BlueChi (formerly known as hirte) is a deterministic multi-node service controller.

BlueChi can manage the states of different services across multiple nodes with a focus on highly regulated industries, such as those requiring functional safety. BlueChi integrates with systemd via its D-Bus API and relays D-Bus messages over TCP for multi-nodes support.

On the main node a service called bluechi-controller is running. On startup, the controller loads the configuration files which describe all the involved systems (called nodes) that are expected to be managed. Each node has a unique name that is used to reference it in the controller.

On each managed node that is under control of BlueChi a service called bluechi-agent is running. When the service starts, it connects (via D-Bus over TCP) to the controller and registers as available (optionally authenticating). It then receives requests from the controller and reports local state changes to it.

Background

BlueChi is built around three components:

  • bluechi-controller service, running on the primary node, controls all connected nodes
  • bluechi-agent services, with one running on each managed node, is the agent talking locally to systemd to act on services
  • bluechictl command line program, is meant to be used by administrators to test, debug, or manually manage services across nodes.

BlueChi is meant to be used in conjunction with a state manager (a program or person) knowing the desired state of the system(s).

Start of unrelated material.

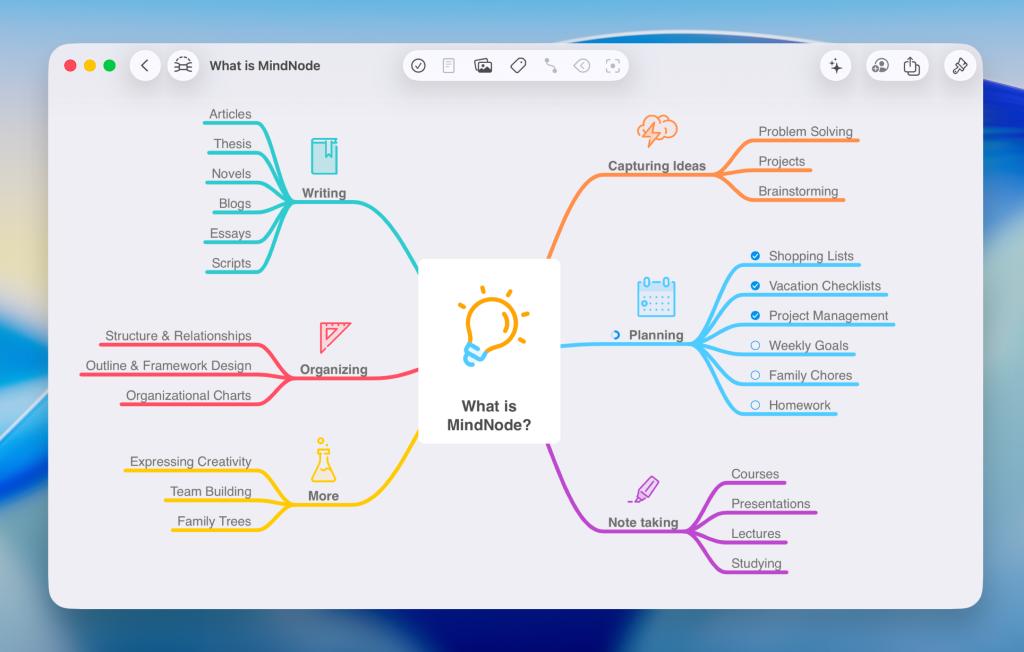
Task: Mark Family Chores as complete
Action: click(x=754, y=374)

This design choice has a few consequences:

BlueChi itself does not know the desired final state of the system(s), it only knows how to transition between states, i.e.: how to start, stop, restart a service on one or more nodes.

BlueChi monitors and reports changes in services running, so that another application like a state manager is notified when a service stops running or when the connection to a node is lost, but BlueChi itself does not act on these notifications.

BlueChi does not handle the “initial setup” of the system, it is assumed that the system boots in a desired state and BlueChi handles the transitions from this state.